Dimensionally Stable Electrodes
Dimensionally Stable Electrodes
Papers at the Electrochemical Society may Meeting
Platinum metals have many and diverse applications in electrochemistry; hence it was no surprise that they formed the subjects of several papers at the May meeting of the Electrochemical Society in Los Angeles. Of particular interest is the fact that three of these papers dealt with the dimensionally stable electrodes under development by Oronzio de Nora-Impianti Elettrochimici of Milan.
Dimensionally stable electrodes preserve their shape and voltage characteristics even under the most severe conditions of anodic attack prevailing in brine electrolysis, whereas the graphite electrodes generally in use at present are eroded and require frequent maintenance to keep voltage losses to a minimum. The dimensionally stable electrodes consist of a thin film of ruthenium oxide deposited on titanium and were developed from the work of H. Beer, of Magnetochemie N.V. in the Netherlands.
Vittorio de Nora described at Los Angeles the characteristics and advantages of dimensionally stable electrodes. After fabrication of the titanium it is coated with ruthenium oxide, which has low overvoltage and good corrosion resistance. The main applications of these electrodes have been in chlorine and chlorate production where a saving in electrical power consumption of over 20 per cent is claimed. Chlorine produced by this means is purer, no further plant to eliminate oxygen and carbon dioxide being required. Hydrogen content is less too. Furthermore, the anodes tolerate much less pure brine feed so that new plant can be constructed more cheaply. Such electrodes have been operating for more than two years, apparently with no reduction in performance.
De Nora suggested that the electrodes could be adapted to electro-organic oxidation processes and to the electrowinning of such metals as copper and cobalt.

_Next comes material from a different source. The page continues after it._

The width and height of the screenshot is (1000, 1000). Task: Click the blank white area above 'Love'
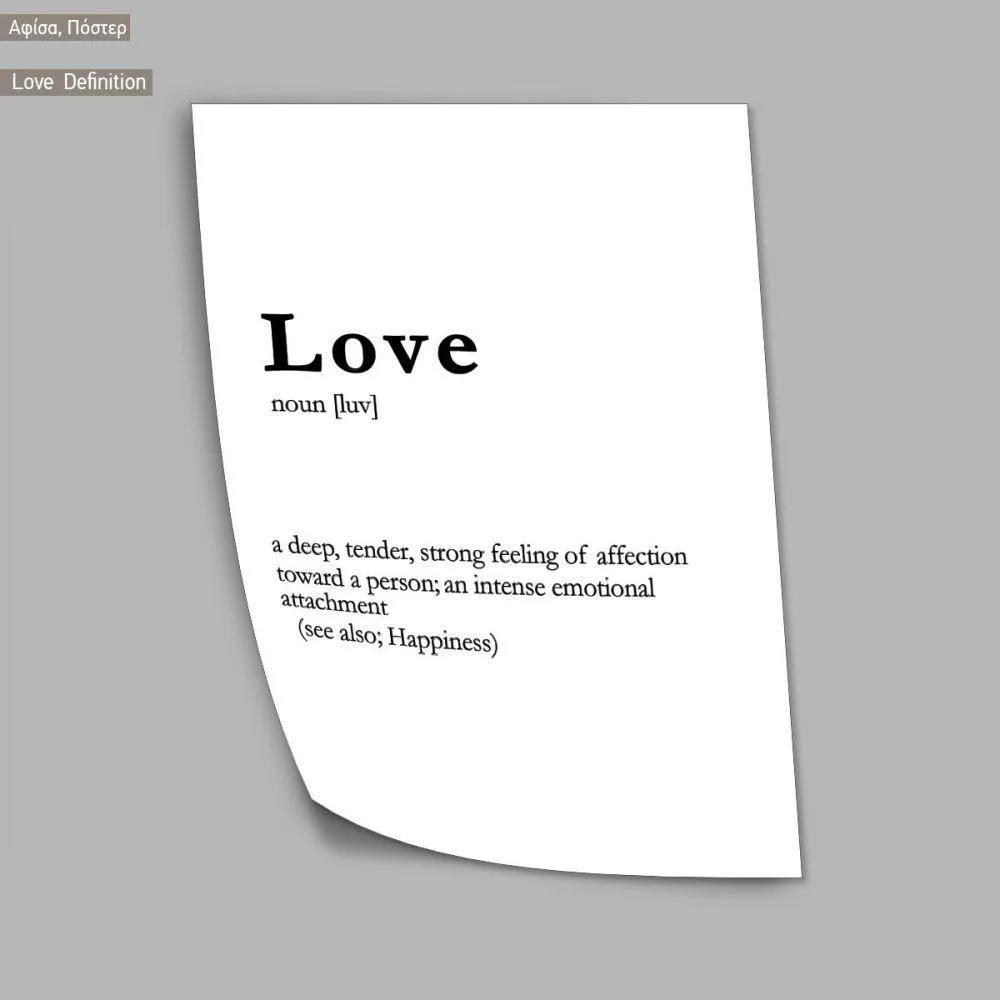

H. S. Holden and R. E. Loftfield, of Electrode Corporation, reporting on practical problems of introducing dimensionally stable electrodes to the chlor-alkali electrolysis process, said that it was possible to make them compatible with the widely differing operating conditions found in commercial mercury and diaphragm cell rooms.
M. M. Jaksic, from the Yugoslav Institute of Chemistry, Technology and Metallurgy described how, on the basis of kinetic, hydro-dynamic and polarisation measurements, a chlorate cell was scaled up from 2.0 A rating load to an optimum industrial rate of 40,000 A with efficient operation still possible at 60,000 A. The optimum rate was obtained with an anode current density of about 30 A/dm2, which gave a current efficiency of 96 to 98 per cent at 80°C and low over-voltage.

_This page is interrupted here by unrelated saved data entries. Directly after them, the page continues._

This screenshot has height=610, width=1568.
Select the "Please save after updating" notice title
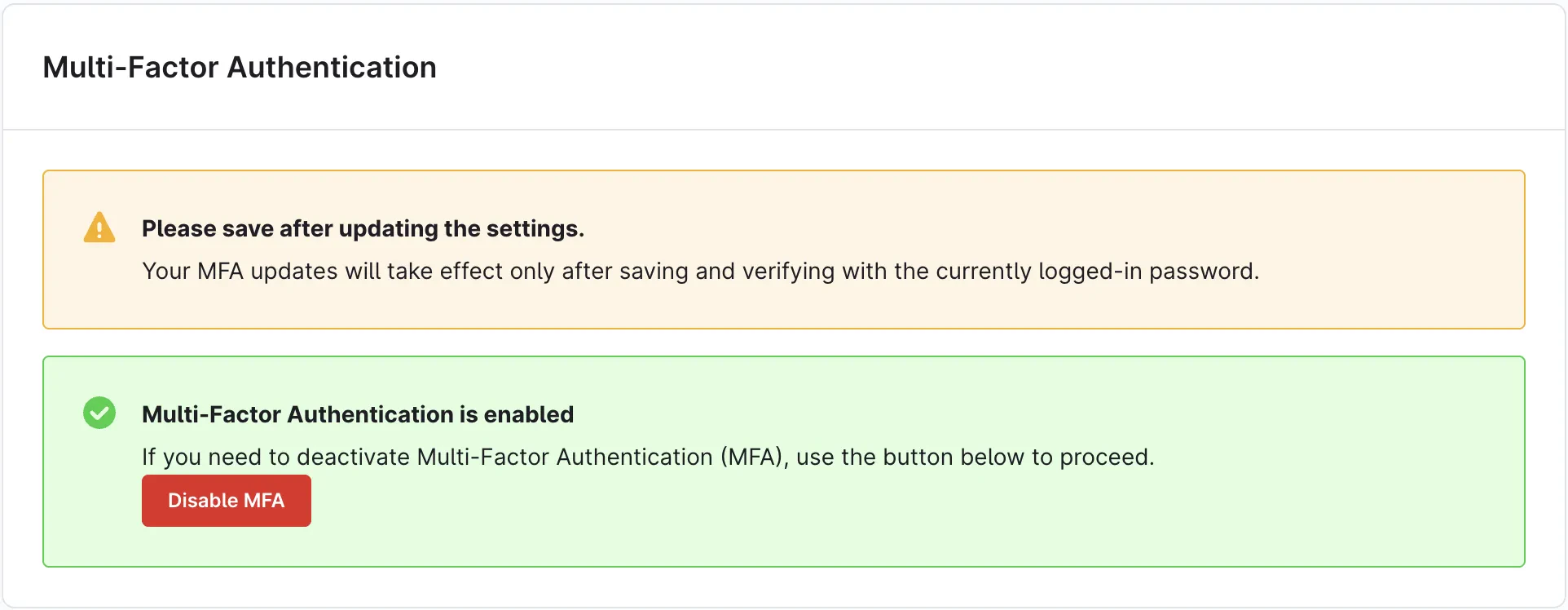363,228
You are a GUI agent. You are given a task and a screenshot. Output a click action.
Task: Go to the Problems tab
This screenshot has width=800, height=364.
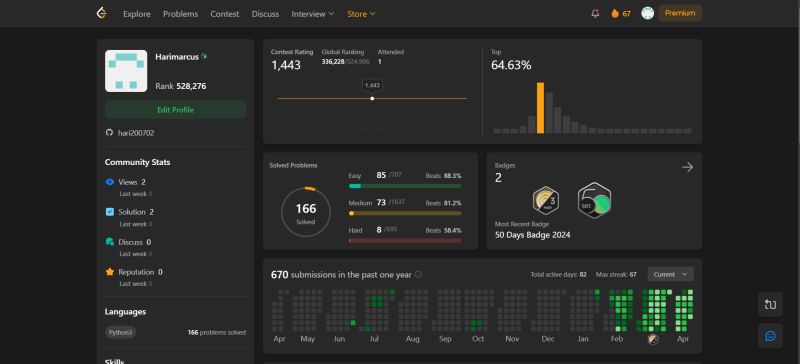pyautogui.click(x=181, y=14)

Two other related papers were also of interest. C. C. Lu, K. Fueki, T. Mukaibo and S. Asakura reported that periodic pulse activation of the platinum anode during brine electrolysis maintained its lower over-voltage indefinitely, while E. H. Cook and M. P. Grotheer showed that platinum anode weight loss during sodium perchlorate production depends on the fraction of sodium chlorate converted.